Entry requirements: Most employers ask for GCSEs (including maths and English). If your application is accepted, you will be tested on your basic mechanical knowledge, reaction times and concentration skills. If you pass, you will be invited to interview. Those selected must pass a medical and fitness check.

4. Insurance underwriter

Average earnings: £22.30 per hour (£43,487 per annum)

Job description: Insurance underwriters decide if applications for insurance cover should be accepted and, if so, what the terms, conditions and cost of the insurance policy would be for a particular person or company. Working closely with actuaries, risk and claims managers, insurance underwriters seek to attract customers through competitive insurance premiums, while being able to cover potential losses from claims.
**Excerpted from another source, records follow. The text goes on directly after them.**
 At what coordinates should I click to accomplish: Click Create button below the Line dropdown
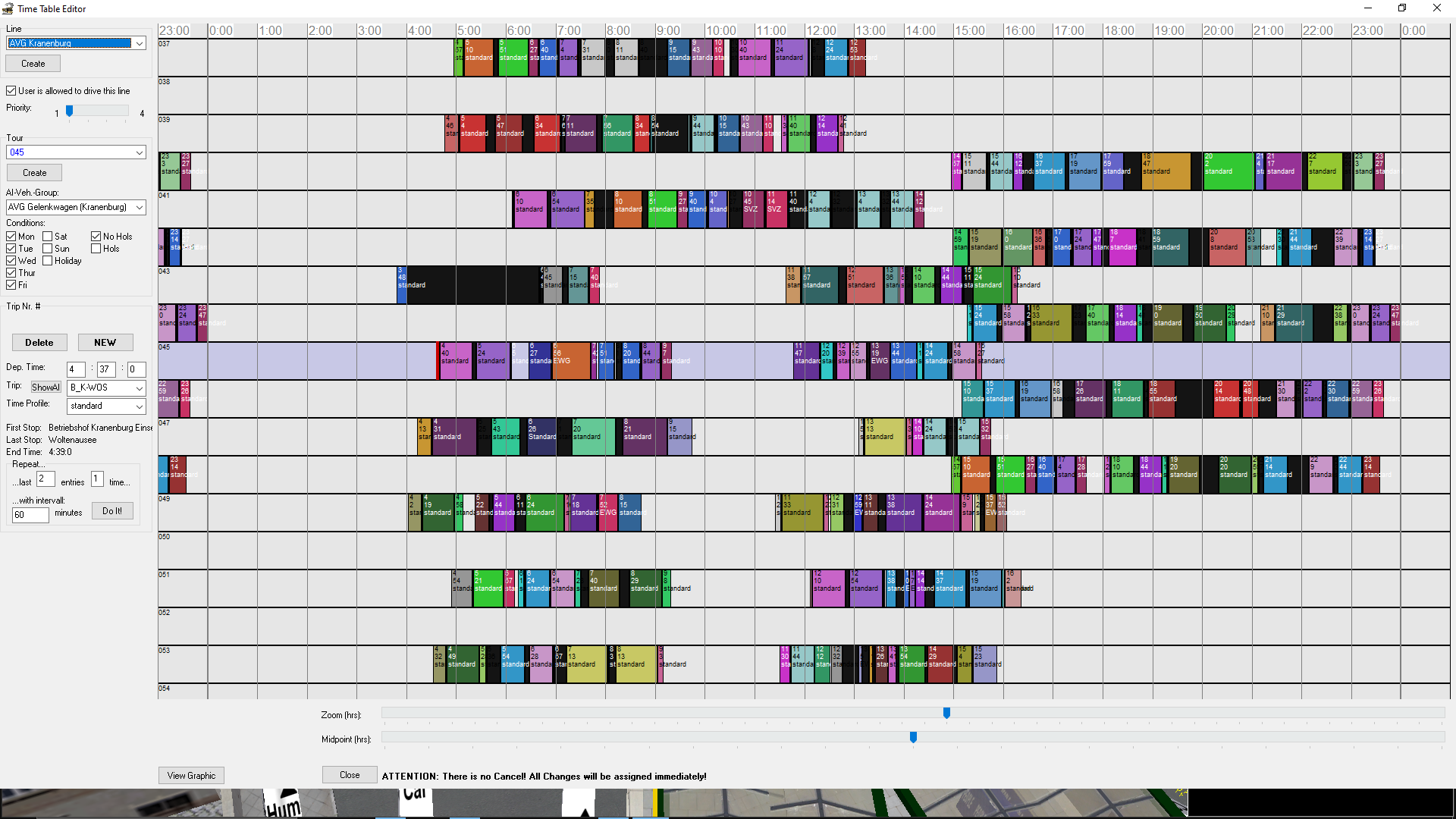(x=33, y=64)
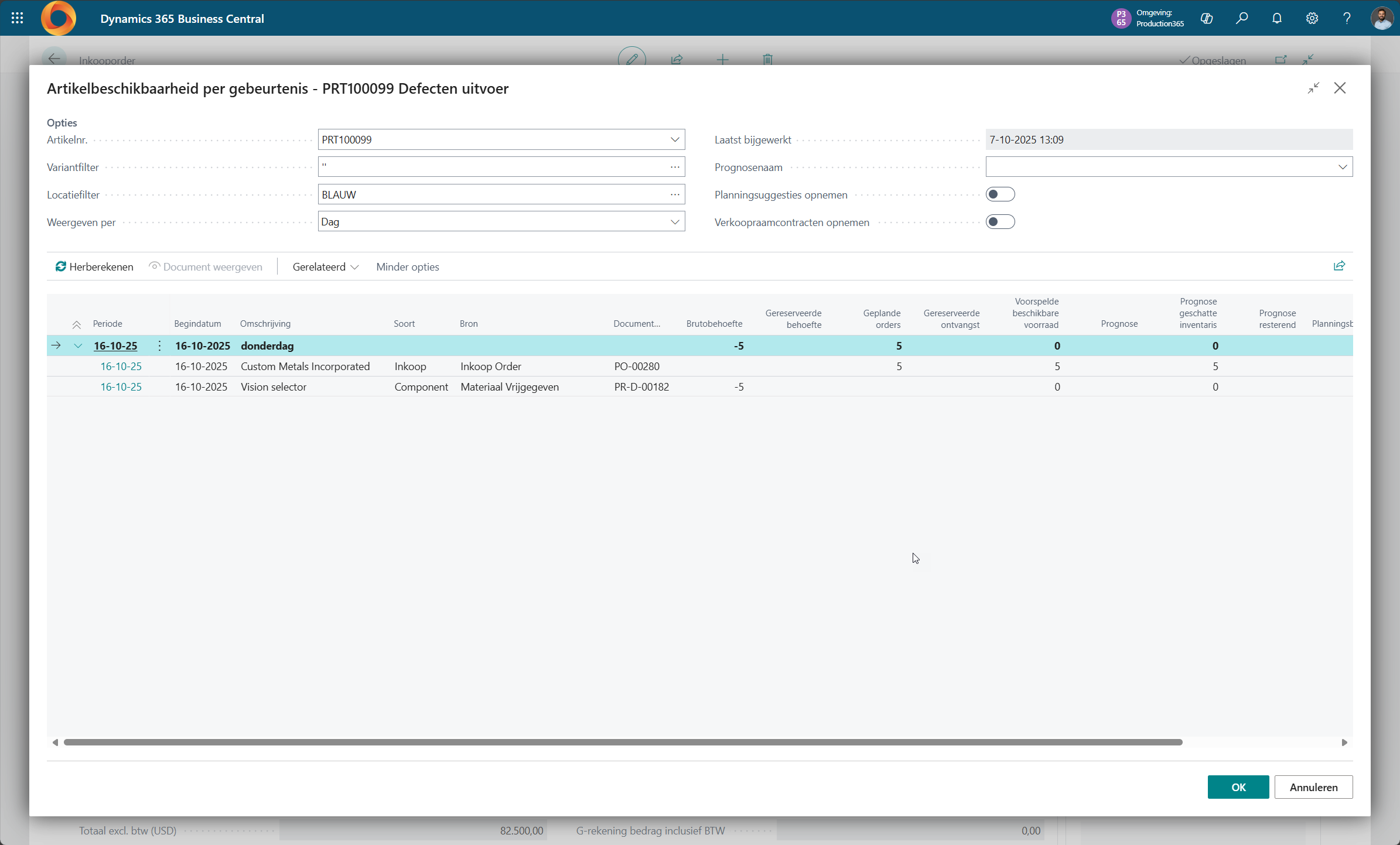Click the Annuleren button
Screen dimensions: 1400x845
(1313, 787)
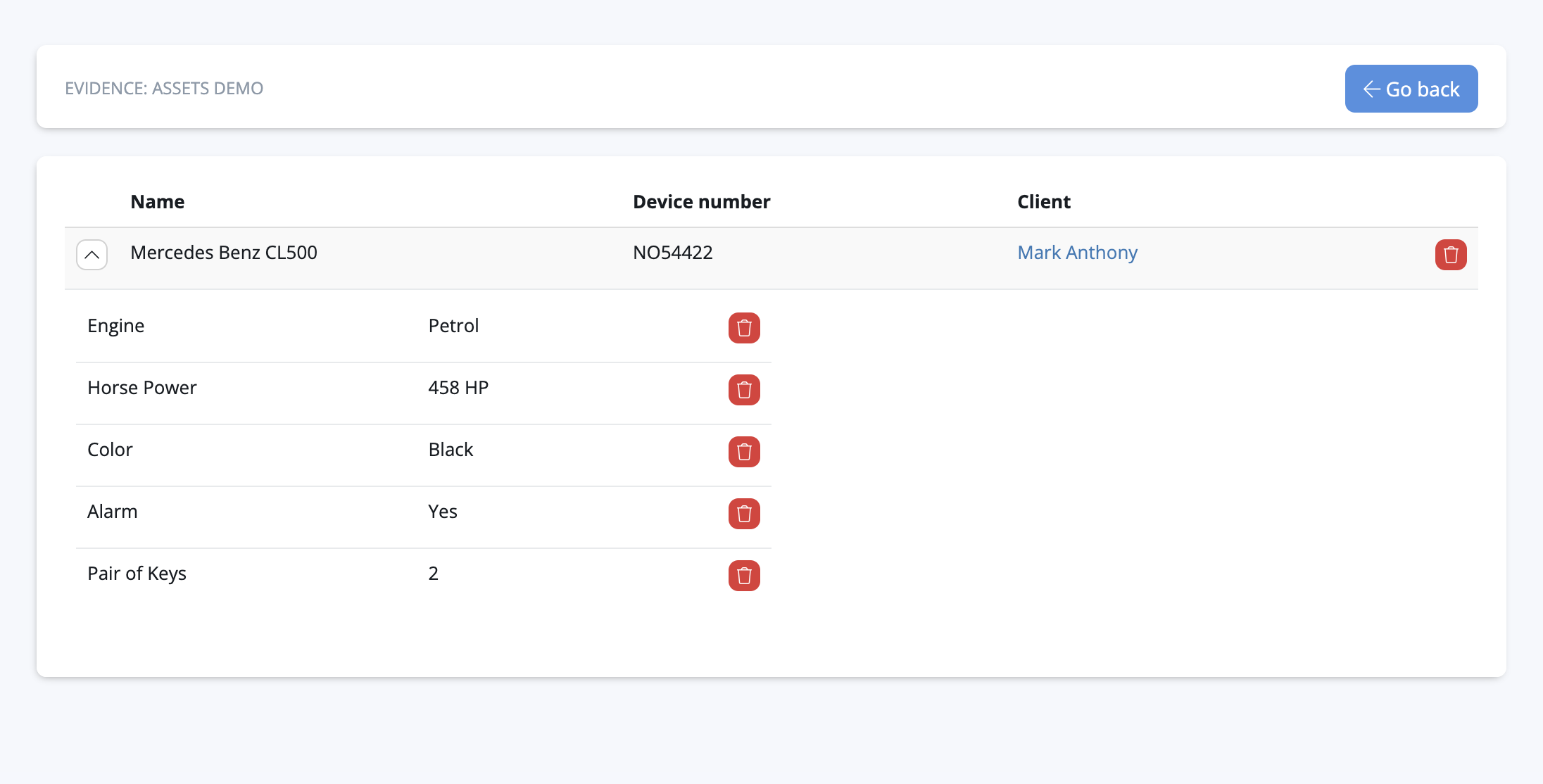Viewport: 1543px width, 784px height.
Task: Click the Client column header
Action: click(1043, 202)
Entry requirements: Most underwriters either work their way up from an assistant role (for example, working in a call centre) or complete a graduate training programme in underwriting. There are also Apprenticeship schemes available.

5. Quantity surveyor

Average earnings: £21.07 per hour (£41,086 per annum)
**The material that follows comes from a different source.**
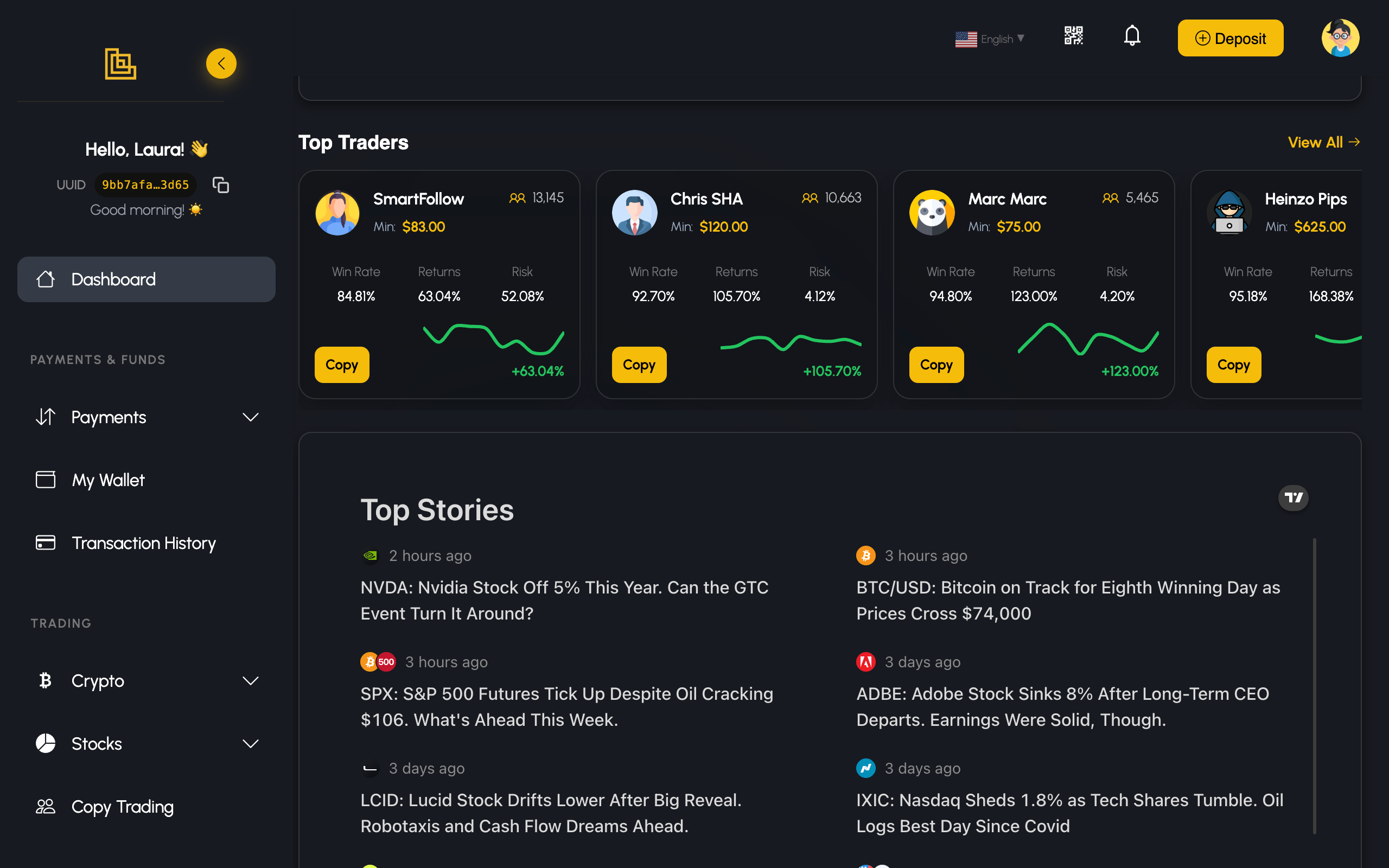Go to My Wallet page
The image size is (1389, 868).
(x=108, y=480)
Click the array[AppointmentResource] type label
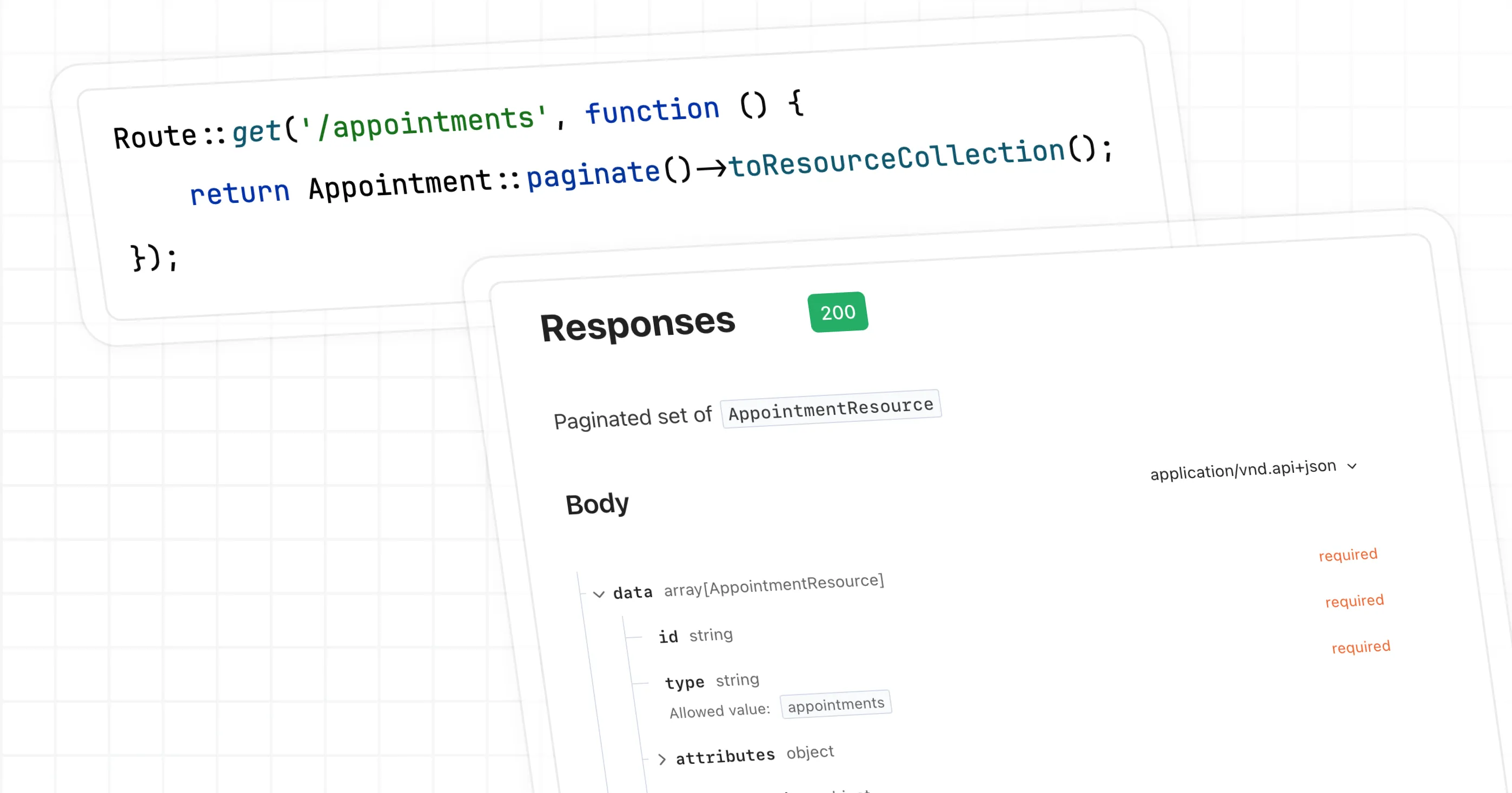Viewport: 1512px width, 793px height. click(774, 585)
Job description: Quantity surveyors manage and seek to minimise costs relating to building and civil engineering projects while adhering to statutory building regulations. Working for either the client or contractor, surveyors carry out feasibility studies to estimate materials, time and labour costs, negotiate and draw up bids for tenders and contracts, and monitor each stage of construction to make sure costs stay on track.

Entry requirements: A degree or professional qualification accredited by the Royal Institution for Chartered Surveyors (RICS). Graduates from other degree subjects can take a postgraduate conversion course accredited by RICS. Some people study part-time while employed as a surveying technician.

6. Dental practitioner

Average earnings: £20.65 per hour (£40,268 per annum)

Job description: Most dentists work as self-employed practitioners in general practice, educating and treating a wide range of private and NHS patients, from children to the elderly. Others are employed on a salaried basis, in specialisms ranging from hospital and community dentistry to the armed forces and university teaching.

Entry requirements: A Bachelor of Dental Surgery (BDS) degree, which typically takes five years to complete. Those with a degree in biology, chemistry or a biomedical subject, at 2:1 or higher, can apply for an accelerated four-year dental degree course. General dental practitioners do a further year of postgraduate training, sometimes more, depending on the type of dentistry they wish to specialise in.

7. Advertising accounts manager

Average earnings: £20.77 per hour (£40,510 per annum)

Job description: Advertising account managers provide the link between the advertising agency and its clients, acting as both the salesperson for the agency and as their client's representative. They are responsible for drawing up a well-targeted brief, managing client budgets, overseeing the work of the agency team, and ensuring projects are delivered on time.

Entry requirements: Most of the big agencies expect candidates to have a degree or HND in a relevant subject, such as advertising, marketing, communications, business/management, or English. Smaller agencies may consider non-graduates if they have a proven track record of relevant work experience, but they will generally start a more junior level. Higher Level Apprenticeships are also available.

8. Higher education teacher

Average earnings: £20.54 per hour (£40,054 per annum)

Job description: Higher education lecturers teach undergraduate and postgraduate students aged 18 plus in universities and in some colleges of further education.

Entry requirements: You need a 2:1 or first degree that is relevant to the subject you want to lecture, as well as a relevant PhD or be working towards one. You'll also need to have had academic work published and be able to demonstrate experience of (or clear potential for) teaching.

Note: Average salary information taken from the 2014 ONS annual salaries survey. Hourly pay based on working 7.5 hours a day, 5 days a week.